Ruteng, Vox NTT- Masih ingat dengan nama Rikardus Hama? Di telinga aktivis lingkungan di Manggarai dan Manggarai Timur, nama yang satu ini sudah tidak asing lagi.
Rikardus bersama adiknya Adrianus Ruslin pernah dijeblos ke jeruji besi gara-gara menolak aktivitas eksplorasi pertambangan PT Aditya Bumi Pertambangan di tanah ulayat milik masyarakat Tumbak.
Dua warga asal Kampung Tumbak, Desa Satar Punda, Kecamatan Lamba Leda, Kabupaten Manggarai Timur itu pernah divonis penjara selama 3 bulan oleh Pengadilan Negeri Ruteng pada 24 Juli 2014 lalu.
Mereka dinyatakan melanggar delik “perbuatan tidak menyenangkan” sebagaimana diatur dalam Pasal 335 ayat (1) KUHP.
Padahal, MK sudah mencabut delik tersebut lewat Putusan Nomor 1/PUU-XI/2013 yang dibacakan pada 16 Januari 2014.
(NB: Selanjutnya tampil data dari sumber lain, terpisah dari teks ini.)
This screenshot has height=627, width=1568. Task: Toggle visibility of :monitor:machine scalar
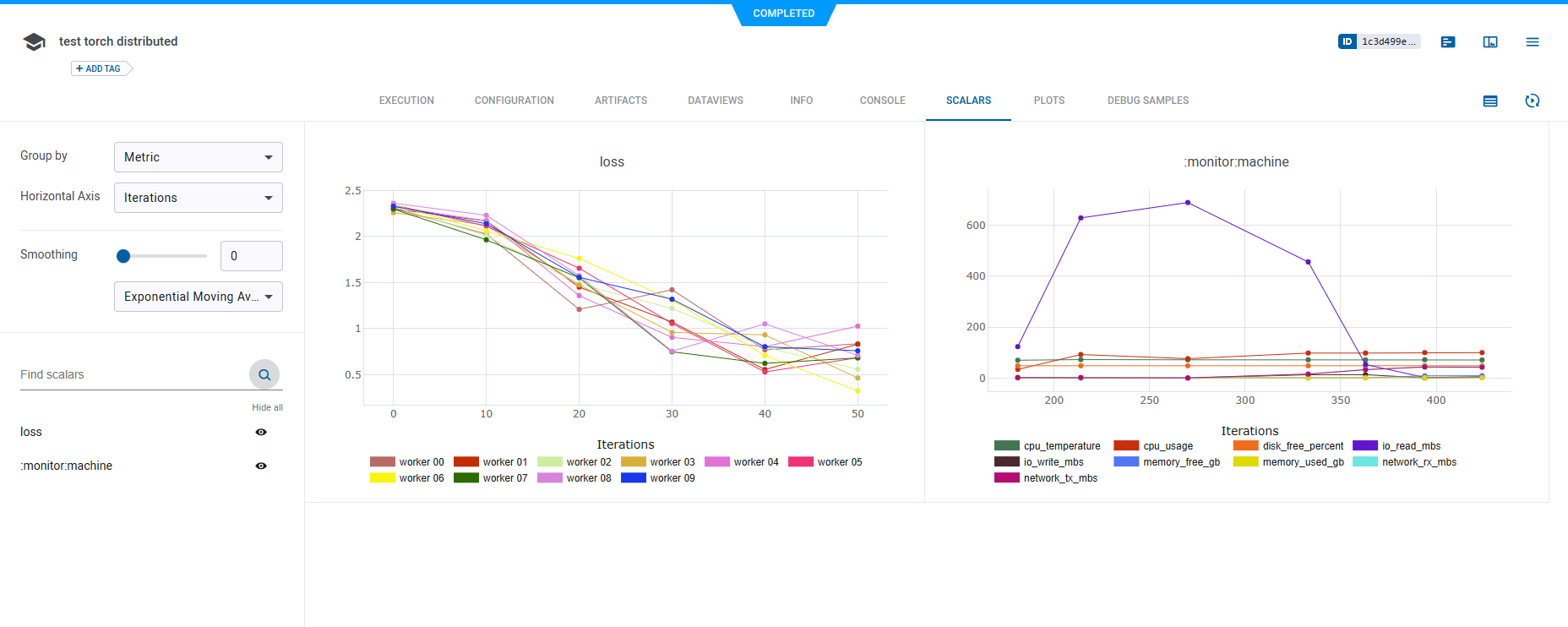pyautogui.click(x=261, y=466)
Setelah sekian lama hilang dari peredaran pemberitaan media massa, kini Rikardus kembali buka suara terkait alasan penolakannya kala itu.
Menurut dia, masyarakat di Kampung Tumbak bukan hidup dari aktivitas pertambangan, mengingat sebagian besar berprofesi sebagai petani.
“Tidak perlu itu namanya tambang, kita hidup di Tumbak bukan karena tambang. Kita hidup karena olah tanah itu,” ujar Rikardus saat didatangi sejumlah awak media di kediamannya di Kampung Tumbak, Jumat (01/05/2020) lalu.
Apalagi, kata dia, areal aktivitas eksplorasi tambang mangan milik PT Aditya Bumi Pertambangan saat itu berada di atas bukit. Sementara di bawah bukit itu terdapat persawahan warga dan Kampung Tumbak.
Persawahan itu merupakan lahan basah yang dikelola petani. Jika berprofesi sebagai petani, maka menurut Rikardus harus ada lahan garapan. Hal tersebut tentu saja sama halnya dengan pemerintah, pasti ada tempat kerjanya.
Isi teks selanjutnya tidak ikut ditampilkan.